YOUR OBJECTIVE:
A set of records appears below. Print them all, word for word.

SUPPLIED ENTRIES:
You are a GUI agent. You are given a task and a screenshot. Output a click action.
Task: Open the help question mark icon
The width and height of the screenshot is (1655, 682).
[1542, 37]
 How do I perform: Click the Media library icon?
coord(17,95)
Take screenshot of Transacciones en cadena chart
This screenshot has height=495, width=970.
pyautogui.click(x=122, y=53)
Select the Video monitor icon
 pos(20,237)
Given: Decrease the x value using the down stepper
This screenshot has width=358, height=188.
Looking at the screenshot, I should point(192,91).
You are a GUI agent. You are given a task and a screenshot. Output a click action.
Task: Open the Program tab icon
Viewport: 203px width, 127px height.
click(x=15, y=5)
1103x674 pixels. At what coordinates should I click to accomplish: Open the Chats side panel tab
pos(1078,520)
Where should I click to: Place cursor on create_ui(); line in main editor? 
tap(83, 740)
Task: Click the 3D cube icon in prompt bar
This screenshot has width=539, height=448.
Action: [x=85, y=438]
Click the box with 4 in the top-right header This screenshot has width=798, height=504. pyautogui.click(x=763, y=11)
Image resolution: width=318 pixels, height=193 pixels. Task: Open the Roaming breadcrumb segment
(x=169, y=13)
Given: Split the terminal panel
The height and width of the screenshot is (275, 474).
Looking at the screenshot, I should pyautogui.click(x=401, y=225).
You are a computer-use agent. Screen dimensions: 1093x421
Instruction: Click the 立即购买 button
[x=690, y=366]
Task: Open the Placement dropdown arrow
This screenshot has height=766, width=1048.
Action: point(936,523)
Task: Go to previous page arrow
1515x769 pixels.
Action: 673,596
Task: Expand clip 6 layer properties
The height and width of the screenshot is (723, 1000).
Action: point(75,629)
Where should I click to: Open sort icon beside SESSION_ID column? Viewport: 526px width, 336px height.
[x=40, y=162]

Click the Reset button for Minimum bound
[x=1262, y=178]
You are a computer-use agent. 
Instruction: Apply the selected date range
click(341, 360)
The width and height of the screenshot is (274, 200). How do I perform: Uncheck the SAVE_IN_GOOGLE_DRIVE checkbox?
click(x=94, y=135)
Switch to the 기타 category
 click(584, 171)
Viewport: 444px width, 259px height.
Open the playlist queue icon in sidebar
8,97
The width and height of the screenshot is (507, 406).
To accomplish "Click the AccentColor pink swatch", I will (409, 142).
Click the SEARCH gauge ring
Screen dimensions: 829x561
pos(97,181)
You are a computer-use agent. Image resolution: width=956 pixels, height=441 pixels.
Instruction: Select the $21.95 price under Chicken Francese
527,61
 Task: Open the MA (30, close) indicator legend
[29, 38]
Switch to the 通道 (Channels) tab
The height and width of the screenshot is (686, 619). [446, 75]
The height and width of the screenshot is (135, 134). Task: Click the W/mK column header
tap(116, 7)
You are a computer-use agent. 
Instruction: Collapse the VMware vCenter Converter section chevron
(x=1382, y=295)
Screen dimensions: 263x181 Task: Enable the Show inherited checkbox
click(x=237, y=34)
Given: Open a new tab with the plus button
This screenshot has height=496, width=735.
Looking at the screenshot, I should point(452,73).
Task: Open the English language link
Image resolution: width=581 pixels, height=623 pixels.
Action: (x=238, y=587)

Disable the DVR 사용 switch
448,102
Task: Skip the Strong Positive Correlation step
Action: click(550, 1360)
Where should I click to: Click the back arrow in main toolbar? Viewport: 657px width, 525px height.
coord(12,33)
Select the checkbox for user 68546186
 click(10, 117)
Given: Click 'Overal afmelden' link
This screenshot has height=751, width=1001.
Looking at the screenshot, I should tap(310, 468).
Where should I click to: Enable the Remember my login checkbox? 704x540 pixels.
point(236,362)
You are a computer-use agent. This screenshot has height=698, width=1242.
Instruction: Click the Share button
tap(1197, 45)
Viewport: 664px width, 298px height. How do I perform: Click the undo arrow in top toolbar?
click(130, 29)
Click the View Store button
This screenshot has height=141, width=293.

RESPONSE:
You are a GUI agent. You are given a task and a screenshot. Output a click action.
Task: Open the help question mark icon
The width and height of the screenshot is (1655, 682).
[1542, 37]
 How do I perform: Click the Media library icon?
coord(17,95)
Take screenshot of Transacciones en cadena chart
This screenshot has height=495, width=970.
pyautogui.click(x=122, y=53)
Select the Video monitor icon
 pos(20,237)
Given: Decrease the x value using the down stepper
This screenshot has width=358, height=188.
Looking at the screenshot, I should point(192,91).
You are a GUI agent. You are given a task and a screenshot. Output a click action.
Task: Open the Program tab icon
Viewport: 203px width, 127px height.
click(x=15, y=5)
1103x674 pixels. At what coordinates should I click to accomplish: Open the Chats side panel tab
pos(1078,520)
Where should I click to: Place cursor on create_ui(); line in main editor? 
tap(83, 740)
Task: Click the 3D cube icon in prompt bar
This screenshot has width=539, height=448.
Action: [x=85, y=438]
Click the box with 4 in the top-right header This screenshot has width=798, height=504. pyautogui.click(x=763, y=11)
Image resolution: width=318 pixels, height=193 pixels. Task: Open the Roaming breadcrumb segment
(x=169, y=13)
Given: Split the terminal panel
The height and width of the screenshot is (275, 474).
Looking at the screenshot, I should pyautogui.click(x=401, y=225).
You are a computer-use agent. Screen dimensions: 1093x421
Instruction: Click the 立即购买 button
[x=690, y=366]
Task: Open the Placement dropdown arrow
This screenshot has height=766, width=1048.
Action: point(936,523)
Task: Go to previous page arrow
1515x769 pixels.
Action: 673,596
Task: Expand clip 6 layer properties
The height and width of the screenshot is (723, 1000).
Action: point(75,629)
Where should I click to: Open sort icon beside SESSION_ID column? Viewport: 526px width, 336px height.
[x=40, y=162]

Click the Reset button for Minimum bound
[x=1262, y=178]
You are a computer-use agent. 
Instruction: Apply the selected date range
click(341, 360)
The width and height of the screenshot is (274, 200). How do I perform: Uncheck the SAVE_IN_GOOGLE_DRIVE checkbox?
click(x=94, y=135)
Switch to the 기타 category
 click(584, 171)
Viewport: 444px width, 259px height.
Open the playlist queue icon in sidebar
8,97
The width and height of the screenshot is (507, 406).
To accomplish "Click the AccentColor pink swatch", I will (409, 142).
Click the SEARCH gauge ring
Screen dimensions: 829x561
pos(97,181)
You are a computer-use agent. Image resolution: width=956 pixels, height=441 pixels.
Instruction: Select the $21.95 price under Chicken Francese
527,61
 Task: Open the MA (30, close) indicator legend
[29, 38]
Switch to the 通道 (Channels) tab
The height and width of the screenshot is (686, 619). [446, 75]
The height and width of the screenshot is (135, 134). Task: Click the W/mK column header
tap(116, 7)
You are a computer-use agent. 
Instruction: Collapse the VMware vCenter Converter section chevron
(x=1382, y=295)
Screen dimensions: 263x181 Task: Enable the Show inherited checkbox
click(x=237, y=34)
Given: Open a new tab with the plus button
This screenshot has height=496, width=735.
Looking at the screenshot, I should point(452,73).
Task: Open the English language link
Image resolution: width=581 pixels, height=623 pixels.
Action: (x=238, y=587)

Disable the DVR 사용 switch
448,102
Task: Skip the Strong Positive Correlation step
Action: click(550, 1360)
Where should I click to: Click the back arrow in main toolbar? Viewport: 657px width, 525px height.
coord(12,33)
Select the checkbox for user 68546186
 click(10, 117)
Given: Click 'Overal afmelden' link
This screenshot has height=751, width=1001.
Looking at the screenshot, I should tap(310, 468).
Where should I click to: Enable the Remember my login checkbox? 704x540 pixels.
point(236,362)
You are a computer-use agent. This screenshot has height=698, width=1242.
Instruction: Click the Share button
tap(1197, 45)
Viewport: 664px width, 298px height. How do I perform: Click the undo arrow in top toolbar?
click(130, 29)
Click the View Store button
This screenshot has height=141, width=293.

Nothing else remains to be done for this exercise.